Il cappello della politica sull’ospedale
Anche alla vigilia dell’inaugurazione del nuovo monoblocco dell’ospedale di Circolo non si è resistito alla tentazione di attribuire a Roma la paternità dei finanziamenti, di ieri e di oggi, per la realizzazione dell’opera. Eppure non c’è nulla di più chiaro: infatti formalmente la firma sull’assegno la mette il governo in carica , in realtà si è all’ultimo passo di una procedura a monte della quale ci sono i tributi dei cittadini e la lunga attività di programmazione di chi ha ritenuto la nuova struttura indispensabile per la crescita della comunità locale.
Quando si tratta di sanità e di ospedali la programmazione è compito delle regioni.La richiesta per il nuovo monoblocco di Varese partì per Roma negli anni 80 dopo che Adamoli aveva convinto il gruppo DC, e soprattutto il comasco presidente Guzzetti, che il “Circolo” meritava la precedenza sul Sant’Anna della città lariana. L’iter è stato laborioso (erano anche tempi di Tangentopoli) ma tutti i vari passaggi furono superati e arrivò il via libera al progetto.
Lo stesso discorso vale per iniziative, e opere successive, al “Circolo”: sono arrivati o arriveranno altri finanziamenti certamente non a titolo di elargizione, ma di una sensibilità in linea con la programmazione.

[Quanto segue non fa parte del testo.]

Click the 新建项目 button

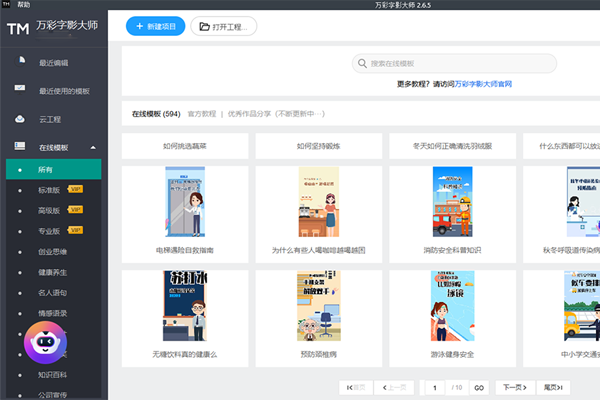point(155,26)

E’ stato anche criticato il mancato invito del ministro Turco all’inagurazione del monoblocco: poteva starci, ma non era di rigore. Sarebbe stato però un gesto apprezzato da chi ha visto e vede molto di nuovo e di utile nella sintonia con la quale alcuni opposti schieramenti del Pirellone affrontano assieme grandi progetti nell’interesse di noi lombardi.
Oggi Varesenews pubblica una lettera indirizzata dal senatore Fernando Rossi (Pdci) alla preside
del liceo Crespi di Busto Arsizio. La vicenda
è nota, non entro nel merito, mi limito a un auspicio: che Rossi Fernando mai diventi ministro della giustizia.
Sempre oggi, replicando a un corsivo di Varesenews che segnalava nei manifesti del Movimento Libero la promessa di voti come schiaffi al sistema partitico, Alessio Nicoletti, leader non ha avuto problema a confermare il tutto.
Pensate allora se nel recente passato qualche cittadino avesse proposto di sculacciare i politici. Giudicato per i risultati ottenuti come assessore, Alessio Nicoletti oggi farebbe ancora fatica a sedersi.